Julie a ri à travers ses larmes.
Elle s’est approchée de lui et a enfoui son visage dans son épaule. Elle a pris sa main. Une paume rugueuse, familière, chaude. Pas celle qui tenait un micro et promettait la mer. Celle qui avait poussé la poussette, changé les pneus de sa voiture.
— Essayons, — a dit Julie. — Mais si tu ne laves pas ta tasse encore une fois, je te tue avec un oreiller.
— Marché conclu.
Les enfants ont déboulé de leur chambre. Timothée s’est accroché à Paul en criant « Papa ! ». Jeanne a d’abord détourné la tête, puis s’est approchée et a dit doucement :
— Tu restes ? Longtemps ?
Paul s’est accroupi :
— Pour toujours, Jeanne. Si vous m’acceptez.
Le soir, après le coucher des enfants, Paul faisait la vaisselle. Julie a sorti son téléphone et a effacé toute la conversation avec Denis. Pas un seul message n’était arrivé.

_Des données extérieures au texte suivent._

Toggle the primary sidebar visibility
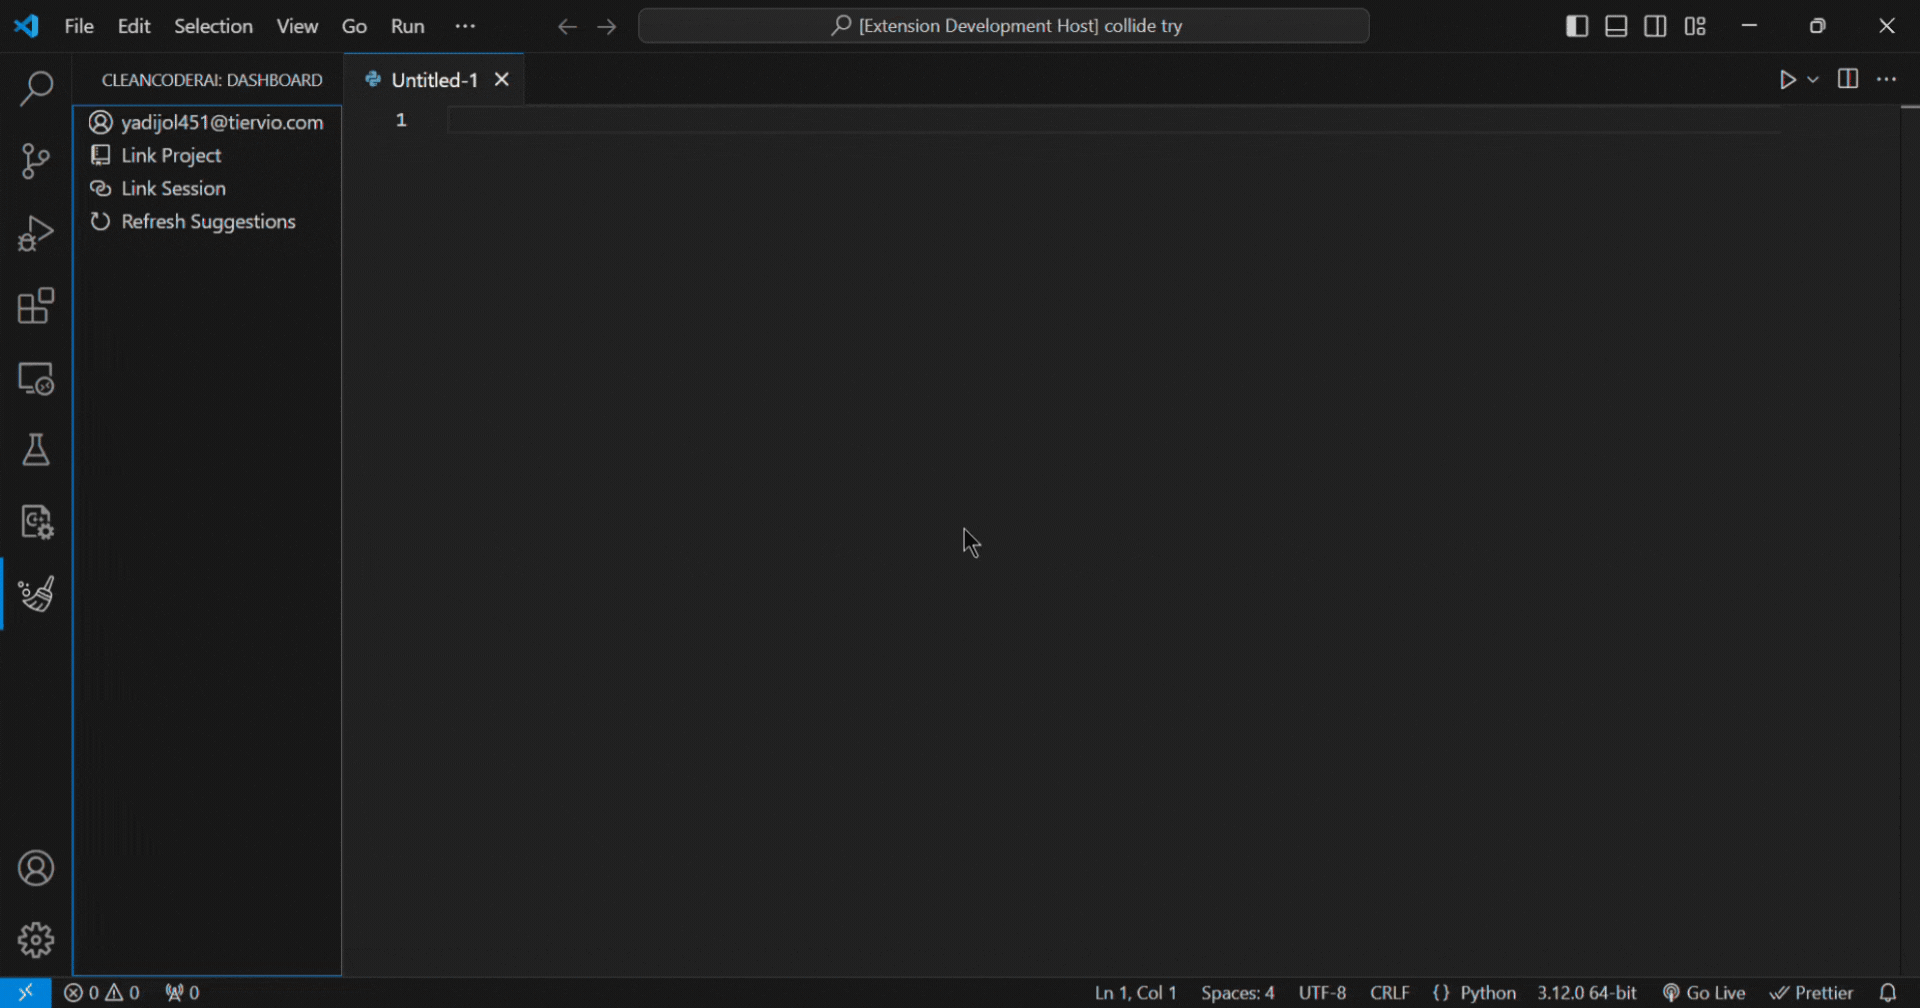The height and width of the screenshot is (1008, 1920). click(1576, 26)
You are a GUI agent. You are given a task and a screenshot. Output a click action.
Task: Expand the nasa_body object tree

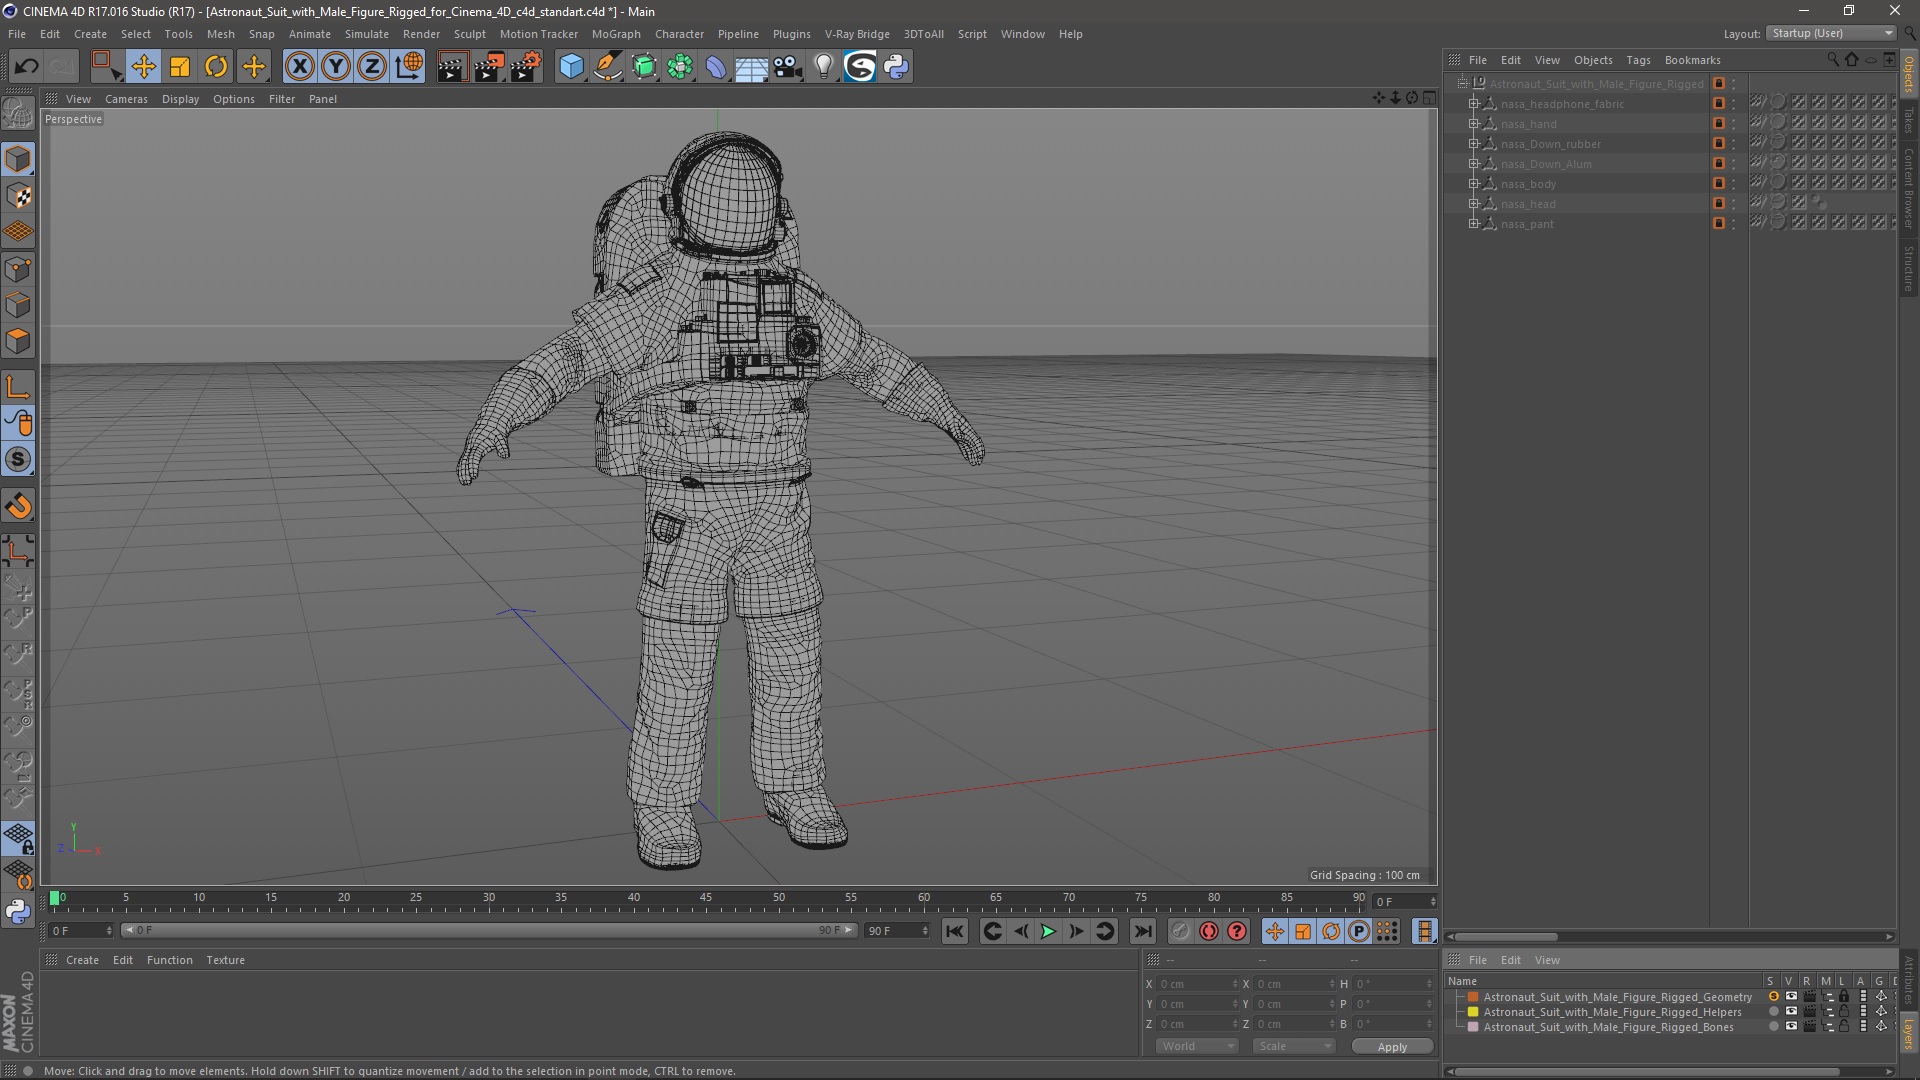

— Maman avait raison, — a pensé Julie. — Mais elle avait tort sur un point. Ce n’est pas une question d’âge, ni d’enfants, ni de divorce. C’est une question de choix. J’ai choisi de belles promesses. Il fallait choisir des yeux fatigués et une tasse sale dans l’évier.
Elle s’est approchée de Paul, l’a enlacé par-derrière, a posé son nez contre son épaule.
— Quoi ? — a-t-il demandé.
— Rien. Juste… c’est bien que tu sois à la maison. — Et c’était plus fort que toutes les chansons du monde.